The development of skiing will continue as this generation of athletes moves and develops through the system. Currently, not many Chinese people know how to ski, nor do they have the free time or money to learn. Everyone works six or seven days a week and wages are still very low.

But as China moves toward a market economy things are changing quickly and dramatically on many fronts. Among the changes is the growth in skiing, which has gone from about 10,000 Chinese in 1996 to more than 2 million people today. About 20 of those skiers are on the Chinese national team.

The beginning

Aerials in China started when the Chinese Winter Sports Association decided it would develop a women’s aerial program. For athletes it looked towards gymnasts and acrobats. That is where they found Nannan Xu and her coach Chen Ho. In 1993, Nannan was a competitor with a regional acrobatics team and Chen was coaching with the Chinese National Acrobatics Team. Nannan decided to switch from acrobatics to aerials as it offered the opportunity of the Olympics. Shortly after coach Chen followed. Five years later Nannan made history in China when she won her Olympic medal in Nagano.

Most of the current ski team members were young gymnasts who began aerials at the age of 10 or 11, when they started at one of the two sports schools offering an aerial program. The World Cup team currently has nine healthy athletes, four women and five men, who range in age from 18 to 23 years. There are also seven athletes who are in various stages of knee rehabilitation.

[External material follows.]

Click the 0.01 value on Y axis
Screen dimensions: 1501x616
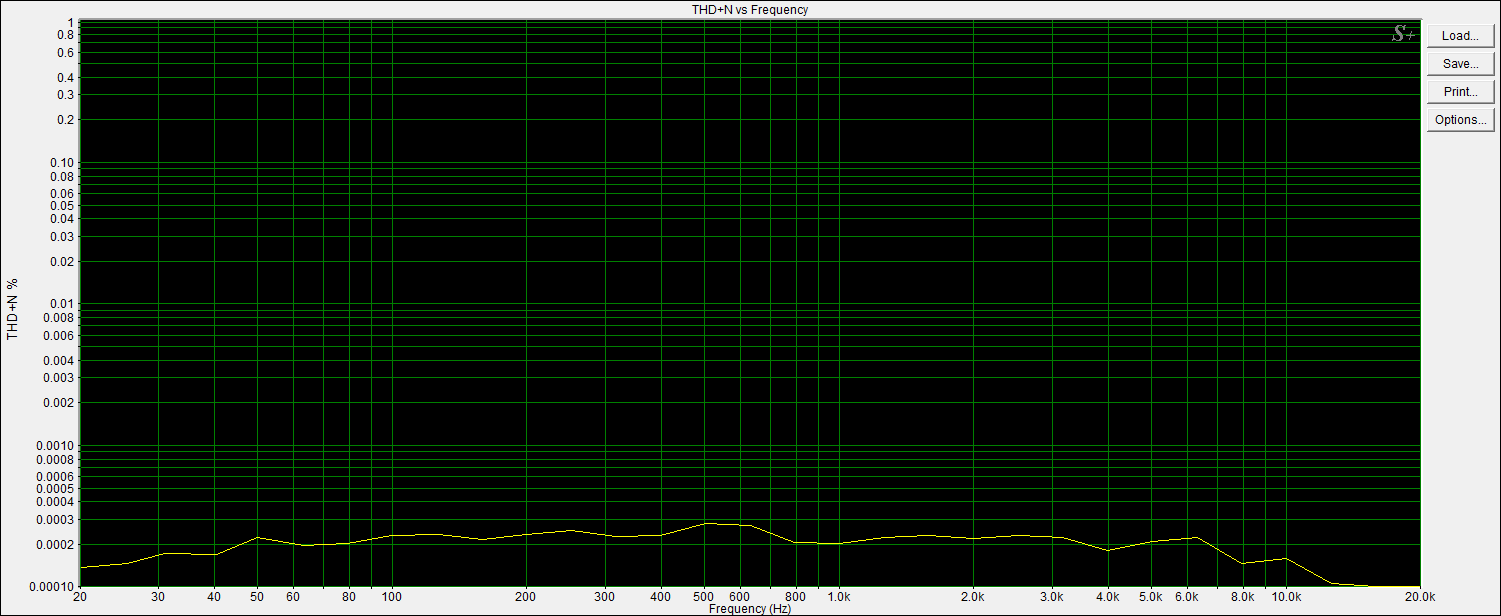[x=66, y=304]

In preparation for the upcoming World Cup season and the 2005 Ruka World Championships, we are training in Aershan, Inner Mongolia (it is really, really cold here), for five weeks until just before Christmas (not really a big holiday time in China). Here on snow, I support the coaches in developing and implementing effective training plans – daily, monthly and seasonal. The goal during this season is to work out technical, mental and physical "issues", so that next summer and fall can be spent fine-tuning the skills required to podium in Torino.

The men have been coming on strong in the last two years, and the women have been performing well since Nannan Xu’s performance in Nagano. The women’s team has five girls who have a degree of difficulty high enough to be medallists at the Olympics, two of whom – Shuang Fai Dai and Guo Xinxin – perform triples on snow. Nina Li had the second highest score on the World Cup last year and was ranked fifth overall on the World Cup. She was third at the opening World Cup this fall in Mount Buller, Australia.

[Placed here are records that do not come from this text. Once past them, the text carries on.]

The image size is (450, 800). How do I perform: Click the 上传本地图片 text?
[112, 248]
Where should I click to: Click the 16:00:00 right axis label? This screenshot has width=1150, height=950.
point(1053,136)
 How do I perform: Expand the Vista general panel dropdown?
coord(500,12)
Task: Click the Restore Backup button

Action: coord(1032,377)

The men face challenges. With greater competition and higher degrees of difficulty it takes longer to develop the skills required to win. It has only been in the past few years that the men have started to show their potential. Qui Sen, Han Xiaopeng and Ou Xiaotao, all found the World Cup podium last year, and Xiaotao had the highest score on tour.

This group of athletes is just like any other; they work hard, they want the dream of the Olympics and they love technology – MP3s, cell phones, you name it. Cell phones are really big here in China; one in four people have one. I have two, even though I can’t speak the language.

Cell phones, the development of skiing and athletes aside, I never thought I would go from Pemberton Secondary to training the Chinese National Ski Team in Inner Mongolia. It is amazing how a lot of work, some good luck and a few connections adds to one’s life. I am now fortunate enough to cheer for two teams as I watch the 2006 Olympic Games.